8

I'm using scikit-learn's RFECV class to perform feature selection. I'm interested in identifying the relative importance of a bunch of variables. However, scikit-learn returns the same ranking (1) for multiple variables. This can also be seen in their example code:

>>> from sklearn.datasets import make_friedman1
>>> from sklearn.feature_selection import RFECV
>>> from sklearn.svm import SVR
>>> X, y = make_friedman1(n_samples=50, n_features=10, random_state=0)
>>> estimator = SVR(kernel="linear")
>>> selector = RFECV(estimator, step=1, cv=5)
>>> selector = selector.fit(X, y)
>>> selector.support_ 
array([ True,  True,  True,  True,  True, False, False, False, False,
       False])
>>> selector.ranking_
array([1, 1, 1, 1, 1, 6, 4, 3, 2, 5])

Is there a way I can make scikit-learn also identify the relative importance between the top features?

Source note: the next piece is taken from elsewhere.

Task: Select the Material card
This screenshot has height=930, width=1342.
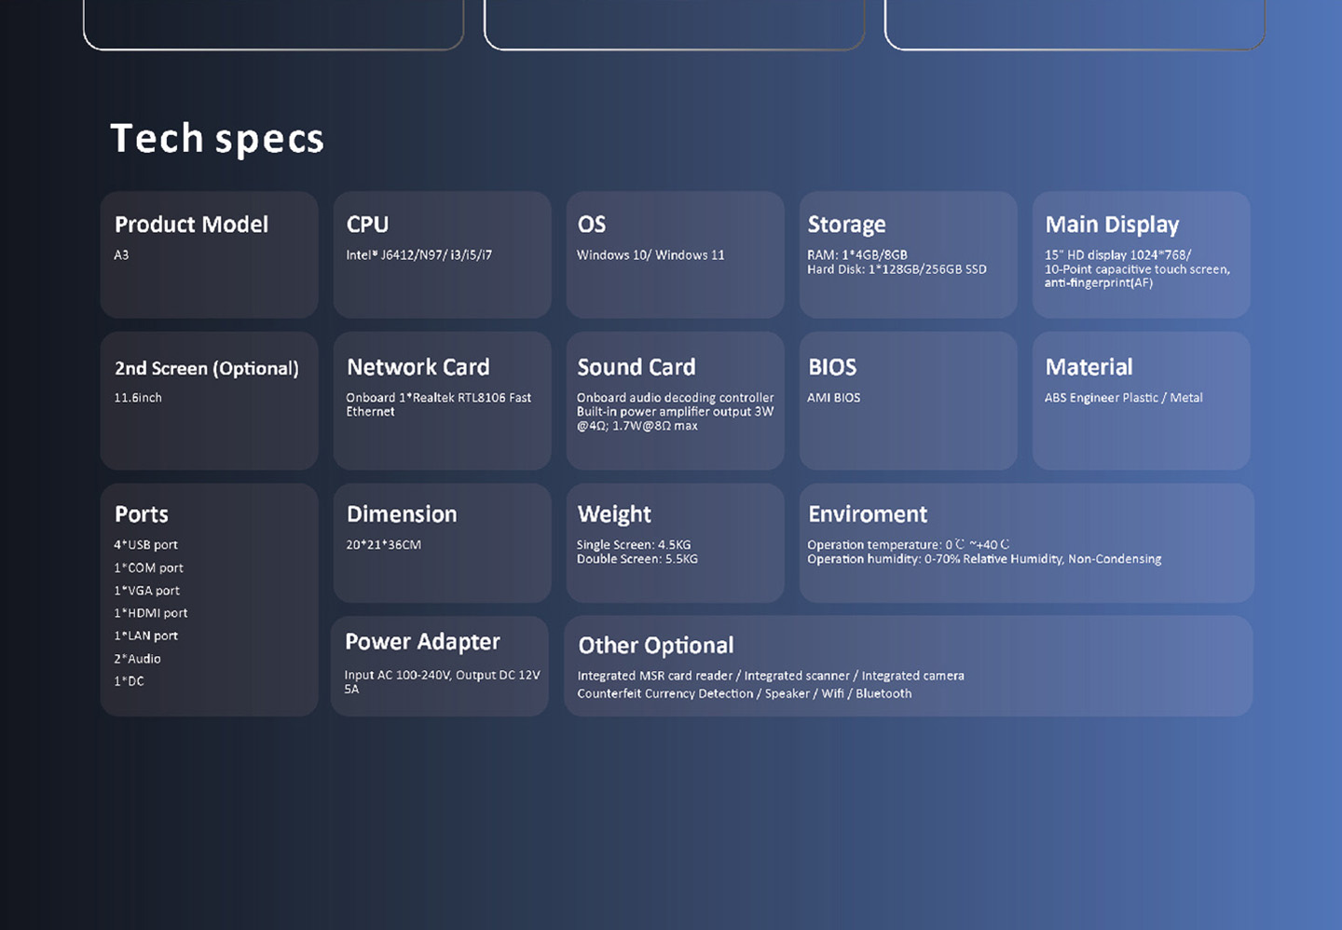Action: click(x=1141, y=401)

I'm happy to increase the number of trees or similar if that's needed. Related to this, is there a way to see the confidence of this ranking?

pir
  • 5,513
  • 12
  • 63
  • 101

1 Answers1

6

The goal of RFECV is to select the optimum number of features, so it does cross-validation over the number of features selected. In your case, it selected to keep 5 features. Then the model is refit on the whole data set until only 5 features remain. These are not removed, so they are not ranked in RFE.

You could get a ranking for all features by just running RFE

from sklearn.datasets import make_friedman1
from sklearn.feature_selection import RFE
from sklearn.svm import SVR
X, y = make_friedman1(n_samples=50, n_features=10, random_state=0)
estimator = SVR(kernel="linear")
selector = RFE(estimator, step=1, n_features_to_select=1)
selector = selector.fit(X, y)
selector.ranking_

array([ 4, 3, 5, 1, 2, 10, 8, 7, 6, 9])

You might ask yourself why the ranking from the cross-validation is not kept, which computed a ranking for all features. However, for each split in the cross-validation, the features might have been ranked differently. So alternatively RFECV could return 5 different rankings and you could compare them. That's not the interface, though (but would also be easy to accomplish with RFE and doing the cv yourself).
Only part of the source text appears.